Ogan Komering Ilir, 24detik.id – Suasana mencekam menyelimuti area perkebunan sawit PT Buluh Cawang Plantation (BCP) Kebun Dabuk Rejo, Desa Tebing Suluh, Kecamatan Lempuing, Kabupaten Ogan Komering Ilir (OKI), Selasa (23/6/2026) sore.
Dihimpun dari berbagai sumber, ratusan warga yang marah melampiaskan emosi dengan melakukan aksi perusakan dan pembakaran fasilitas perusahaan pasca-insiden penembakan yang melukai dua orang warga setempat.

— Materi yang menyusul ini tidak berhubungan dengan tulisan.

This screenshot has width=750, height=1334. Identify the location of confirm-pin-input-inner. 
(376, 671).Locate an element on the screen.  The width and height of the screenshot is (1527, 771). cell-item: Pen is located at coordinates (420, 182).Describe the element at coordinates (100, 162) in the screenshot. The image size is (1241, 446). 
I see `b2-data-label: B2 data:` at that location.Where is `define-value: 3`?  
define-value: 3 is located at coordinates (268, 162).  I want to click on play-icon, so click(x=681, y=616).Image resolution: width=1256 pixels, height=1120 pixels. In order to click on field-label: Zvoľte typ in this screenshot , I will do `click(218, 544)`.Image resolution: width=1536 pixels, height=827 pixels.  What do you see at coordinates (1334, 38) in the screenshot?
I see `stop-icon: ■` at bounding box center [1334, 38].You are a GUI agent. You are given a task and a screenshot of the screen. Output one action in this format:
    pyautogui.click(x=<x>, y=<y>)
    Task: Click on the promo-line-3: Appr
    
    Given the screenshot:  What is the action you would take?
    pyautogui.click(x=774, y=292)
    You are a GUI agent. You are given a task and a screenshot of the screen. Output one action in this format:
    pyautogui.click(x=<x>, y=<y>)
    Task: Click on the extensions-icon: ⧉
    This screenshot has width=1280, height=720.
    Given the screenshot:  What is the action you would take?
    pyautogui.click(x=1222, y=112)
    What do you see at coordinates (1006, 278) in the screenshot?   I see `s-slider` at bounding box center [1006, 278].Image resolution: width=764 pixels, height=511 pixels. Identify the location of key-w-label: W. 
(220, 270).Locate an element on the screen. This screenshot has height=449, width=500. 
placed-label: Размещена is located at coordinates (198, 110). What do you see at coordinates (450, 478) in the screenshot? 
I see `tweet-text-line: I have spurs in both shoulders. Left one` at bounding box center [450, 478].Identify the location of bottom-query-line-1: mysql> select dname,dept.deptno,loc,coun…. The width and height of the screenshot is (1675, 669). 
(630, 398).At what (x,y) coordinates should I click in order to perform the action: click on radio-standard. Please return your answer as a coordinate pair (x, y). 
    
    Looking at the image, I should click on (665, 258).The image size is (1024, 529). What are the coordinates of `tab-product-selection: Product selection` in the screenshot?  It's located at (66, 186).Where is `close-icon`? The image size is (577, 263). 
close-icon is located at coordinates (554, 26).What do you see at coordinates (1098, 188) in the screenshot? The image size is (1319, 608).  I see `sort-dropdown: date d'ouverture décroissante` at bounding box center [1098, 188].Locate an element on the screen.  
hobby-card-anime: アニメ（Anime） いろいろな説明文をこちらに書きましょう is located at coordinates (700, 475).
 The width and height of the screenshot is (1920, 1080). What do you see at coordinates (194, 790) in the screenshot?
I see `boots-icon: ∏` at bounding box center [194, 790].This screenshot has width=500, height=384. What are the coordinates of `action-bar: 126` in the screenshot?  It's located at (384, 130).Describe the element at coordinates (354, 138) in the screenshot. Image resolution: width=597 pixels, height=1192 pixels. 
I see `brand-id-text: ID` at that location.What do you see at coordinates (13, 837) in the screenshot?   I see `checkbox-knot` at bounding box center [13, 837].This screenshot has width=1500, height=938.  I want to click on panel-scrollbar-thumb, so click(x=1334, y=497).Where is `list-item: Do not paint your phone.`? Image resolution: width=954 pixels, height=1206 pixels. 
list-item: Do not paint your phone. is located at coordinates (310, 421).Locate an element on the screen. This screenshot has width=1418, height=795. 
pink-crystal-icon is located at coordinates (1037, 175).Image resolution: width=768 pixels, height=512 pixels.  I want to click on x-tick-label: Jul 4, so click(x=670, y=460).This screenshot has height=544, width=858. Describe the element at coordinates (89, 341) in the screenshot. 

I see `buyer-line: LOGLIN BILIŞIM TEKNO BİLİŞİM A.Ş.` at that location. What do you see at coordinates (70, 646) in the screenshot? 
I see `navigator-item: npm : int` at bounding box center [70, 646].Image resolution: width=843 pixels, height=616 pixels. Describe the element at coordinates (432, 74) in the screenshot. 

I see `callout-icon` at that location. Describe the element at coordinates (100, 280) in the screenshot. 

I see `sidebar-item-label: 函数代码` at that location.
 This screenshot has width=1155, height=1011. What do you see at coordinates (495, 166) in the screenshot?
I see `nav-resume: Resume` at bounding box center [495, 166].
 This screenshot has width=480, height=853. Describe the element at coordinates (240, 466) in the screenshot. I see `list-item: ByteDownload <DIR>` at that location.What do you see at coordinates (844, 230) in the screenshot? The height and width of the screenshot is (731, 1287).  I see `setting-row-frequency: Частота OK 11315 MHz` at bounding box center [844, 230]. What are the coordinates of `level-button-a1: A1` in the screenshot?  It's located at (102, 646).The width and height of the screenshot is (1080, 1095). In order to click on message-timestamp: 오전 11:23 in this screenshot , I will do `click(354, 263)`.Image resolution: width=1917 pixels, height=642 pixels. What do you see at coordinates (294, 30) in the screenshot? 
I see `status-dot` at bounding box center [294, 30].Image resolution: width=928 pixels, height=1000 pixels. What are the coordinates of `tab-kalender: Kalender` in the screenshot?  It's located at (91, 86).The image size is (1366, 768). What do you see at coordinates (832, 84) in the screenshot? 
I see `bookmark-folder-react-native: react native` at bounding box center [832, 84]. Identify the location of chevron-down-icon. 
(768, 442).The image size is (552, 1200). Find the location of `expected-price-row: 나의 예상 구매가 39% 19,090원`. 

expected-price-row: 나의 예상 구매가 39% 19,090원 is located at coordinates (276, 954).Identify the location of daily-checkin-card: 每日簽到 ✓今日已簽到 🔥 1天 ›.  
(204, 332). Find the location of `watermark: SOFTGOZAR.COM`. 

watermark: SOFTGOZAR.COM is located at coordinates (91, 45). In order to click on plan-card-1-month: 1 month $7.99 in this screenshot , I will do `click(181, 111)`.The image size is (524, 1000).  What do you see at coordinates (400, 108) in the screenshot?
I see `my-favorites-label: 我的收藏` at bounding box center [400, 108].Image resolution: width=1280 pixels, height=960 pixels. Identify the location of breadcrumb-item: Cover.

Dua korban yang mengalami luka serius adalah MU (43) yang tertembak di bagian paha kiri, dan ZA (50) yang mengalami luka tembak di bagian perut sebelah kiri.
Keduanya kini tengah mendapatkan penanganan medis intensif akibat insiden yang pecah sekitar pukul 16.30 WIB tersebut.
Ketegangan bermula saat sejumlah warga sedang beraktivitas di area perkebunan. Tiba-tiba, suara letusan yang diduga berasal dari senjata api memecah kesunyian, disusul jeritan korban yang bersimbah darah.
Kabar penembakan tersebut dengan cepat memicu amarah warga desa yang langsung berbondong-bondong mendatangi kantor PT BCP, hingga akhirnya aksi pembakaran fasilitas perusahaan tak terelakkan.
Menanggapi situasi yang memanas, Kapolres OKI AKBP Eko Rubiyanto bersama personel gabungan Polda Sumsel bergerak cepat mengamankan lokasi.
Pihaknya kini mengerahkan tambahan kekuatan dari satuan Reserse, Propam, dan Brimob untuk mencegah aksi lanjutan.
“Kami mengedepankan langkah persuasif. Kepolisian akan melakukan penyelidikan menyeluruh untuk mengungkap asal-usul letusan senjata api tersebut dan memproses kejadian ini secara profesional,” tegas AKBP Eko Rubiyanto saat memberikan keterangan di lokasi kejadian.
Hingga Selasa malam, situasi di area PT BCP dilaporkan mulai berangsur kondusif di bawah pengawalan ketat aparat keamanan. Polisi mengimbau warga untuk menahan diri dan mempercayakan penegakan hukum sepenuhnya kepada pihak berwenang.